2. Transformation Calculation

The next step is to figure out what type of marker this is, and what its orientation is. Because there might be multiple markers in a scene, the black and white squares on the inside of the blue border give information on what type of marker it is.

Using the bounding quadrilateral of the marker, we can calculate where we expect the squares to be. To do this, we need to calculate the transformation between the basis of the picture (i.e., with the origin at the top-left pixel, x-axis as the top row of pixels, and y-axis as the left row of pixels) and the basis of the scene. For reading the squares, it’s convenient to set the origin of the scene at the center of the marker, choose x and y axes arbitrarily, and set the length of each square to 1 unit.

It’s apparent that the sides of the marker aren’t parallel lines in the image, even though they are parallel in real life. Because the camera is a perspective camera, we need to use a perspective transformation (in which parallelism isn’t preserved). In order to calculate this type of transformation, we need to know the coordinates of four points in each basis. Conveniently, our quadrilateral bounding the marker has four points which we know the image coordinates of, and we know the real-life position of the marker’s corners relative to its center as well.

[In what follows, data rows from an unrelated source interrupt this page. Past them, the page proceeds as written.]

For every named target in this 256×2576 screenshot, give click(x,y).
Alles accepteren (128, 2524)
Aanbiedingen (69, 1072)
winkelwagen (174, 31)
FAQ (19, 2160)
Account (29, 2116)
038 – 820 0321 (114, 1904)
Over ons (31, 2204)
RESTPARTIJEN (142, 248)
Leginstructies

In order to compute a perspective transformation, we need a new coordinate system. Consider a point which appears on the horizon: it would be mapped an infinitely far distance away. Representing this isn’t possible with only X and Y coordinates, so we need a third coordinate.

The solution is a system known as homogeneous coordinates. To map our existing cartesian coordinates to homogeneous ones, we just include a 1 as the third coordinate. To map them back to cartesian coordinates, divide the X and Y coordinates by the third coordinate. This solves our horizon-point problem: Points with a third coordinate of 0 will have no defined equivalent cartesian coordinate.

(While the system is operating normally, points on the horizon line shouldn’t ever actually be visible. Despite this, we still need to consider it in order to define the perspective transformation.)

Using our new homogenous coordinates, we can calculate a transformation matrix which transforms coordinates in the picture to coordinates in real life (and invert that matrix to go the other way).

3. Marker Identification

Because we know the real-life coordinates of the corners of each square, we can use the transformation matrix to map them to coordinates of pixels in the picture. The yellow grid in the image shows where the squares are expected to be.

At least one square is guaranteed to be each color. In order to compensate for varying lighting conditions, the system identifies the darkest and lightest squares, and then compares the lightness of the other squares to determine if they are colored black or white. On the left of the image, the grey square is the average lightness of the darkest square on the marker, and the white square is the average lightness of the lightest square on the marker.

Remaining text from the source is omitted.